Hernandez's 68-year-old mother, Elsie, for whom the victim was named, broke down in tears when she found out about the arrest.

"All the emotions of when it happened just came rushing back to me. I'm re-living the moment all over again," she said in Spanish, translated by Ruiz.

"On top of it all, I'm most grateful that they finally arrested someone."

Ruiz said she has spent most of her life in fear that her sister's killer might come for her.

"I was afraid," she said. "It was more like, everyday I would look into somebody's face, and I always thought, 'Is this the guy?' "

Investigators began to untangle the mystery in 2007. A homicide detective was reviewing cold cases and sent DNA that investigators had recovered from the scene in 1984 to a national database known as CODIS, for Combined DNA Index System.

A few months ago, detectives learned it matched that of Chezulu, who was forced to submit a DNA sample when he was released from prison in 2004, police said. The match took months to make because CODIS analyzes many samples from all over the country, police Lieutenant Robert Merner said.

Detectives did not immediately arrest Chezulu because they wanted to gather more evidence, police said yesterday.

But in the last few days, three detectives from the department's newly revived Unsolved Case Squad, which investigates homicides that are at least five years old, went to Atlanta to find Chezulu.

They obtained custody of Chezulu after Atlanta detectives arrested him because he had failed to register as a sex offender, police said.

Little was revealed about Chezulu yesterday. A woman who picked up the phone at the Atlanta house listed under his name identified herself as Chezulu's wife. She said she did not know about the charges until a reporter called her.

"I don't know what's going on," she said before hanging up.

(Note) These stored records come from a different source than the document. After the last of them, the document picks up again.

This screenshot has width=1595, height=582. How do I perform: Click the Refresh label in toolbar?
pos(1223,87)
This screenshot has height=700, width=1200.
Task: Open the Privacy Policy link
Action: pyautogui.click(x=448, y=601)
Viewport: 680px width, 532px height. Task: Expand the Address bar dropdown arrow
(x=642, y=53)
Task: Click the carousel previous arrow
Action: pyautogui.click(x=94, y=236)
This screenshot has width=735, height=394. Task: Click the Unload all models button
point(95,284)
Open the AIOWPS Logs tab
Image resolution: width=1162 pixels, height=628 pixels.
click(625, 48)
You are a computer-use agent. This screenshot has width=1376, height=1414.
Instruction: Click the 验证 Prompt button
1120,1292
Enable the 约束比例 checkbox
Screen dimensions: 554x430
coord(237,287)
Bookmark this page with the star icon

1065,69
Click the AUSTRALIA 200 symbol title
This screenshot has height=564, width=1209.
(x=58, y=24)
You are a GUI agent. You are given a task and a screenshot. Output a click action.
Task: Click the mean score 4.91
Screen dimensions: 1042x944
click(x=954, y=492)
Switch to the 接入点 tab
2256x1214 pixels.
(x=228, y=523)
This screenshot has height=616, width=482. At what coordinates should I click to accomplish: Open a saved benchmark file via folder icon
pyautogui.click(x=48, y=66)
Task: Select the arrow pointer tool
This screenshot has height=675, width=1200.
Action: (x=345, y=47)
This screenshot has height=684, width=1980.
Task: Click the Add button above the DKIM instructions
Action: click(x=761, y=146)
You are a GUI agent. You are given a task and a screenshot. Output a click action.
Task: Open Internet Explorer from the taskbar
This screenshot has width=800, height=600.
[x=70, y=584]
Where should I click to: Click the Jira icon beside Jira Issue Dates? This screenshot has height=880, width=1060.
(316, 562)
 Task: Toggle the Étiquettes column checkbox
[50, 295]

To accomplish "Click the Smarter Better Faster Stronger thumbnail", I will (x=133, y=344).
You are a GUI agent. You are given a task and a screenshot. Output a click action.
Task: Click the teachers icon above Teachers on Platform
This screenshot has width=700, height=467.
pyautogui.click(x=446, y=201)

Hernandez was last seen alive at about 6 p.m. on Dec. 28, 1984, when she left her job as a cashier at Robell's department store on Washington Street in Roxbury. She walked toward the vacant lot on Ball Street, which she regularly crossed to get to her grandmother's Roxbury apartment, where she lived.

It is there, police believe, that Chezulu attacked her, possibly with a rock, and strangled her.

Hernandez's mother told reporters at the time that she believed a rejected suitor might have killed her daughter, a studious Charlestown High School graduate who planned to become a veterinarian.

A law enforcement official briefed on the investigation said detectives believe it was a random attack.

"Yolanda was a daughter and a sister," Suffolk District Attorney Daniel F. Conley said. "Had she been allowed to live, she might have grown into . . . a lovely mother, perhaps a grandmother some day."

Hernandez, who was born in Puerto Rico, was about to begin classes at Northeastern University when she was slain.

Ruiz and Hernandez said the arrest finally brings closure to their family; the victim also had two brothers.

"My daughter finally can rest at peace, knowing the person responsible for it is finally going to pay for what he did to her," Hernandez said.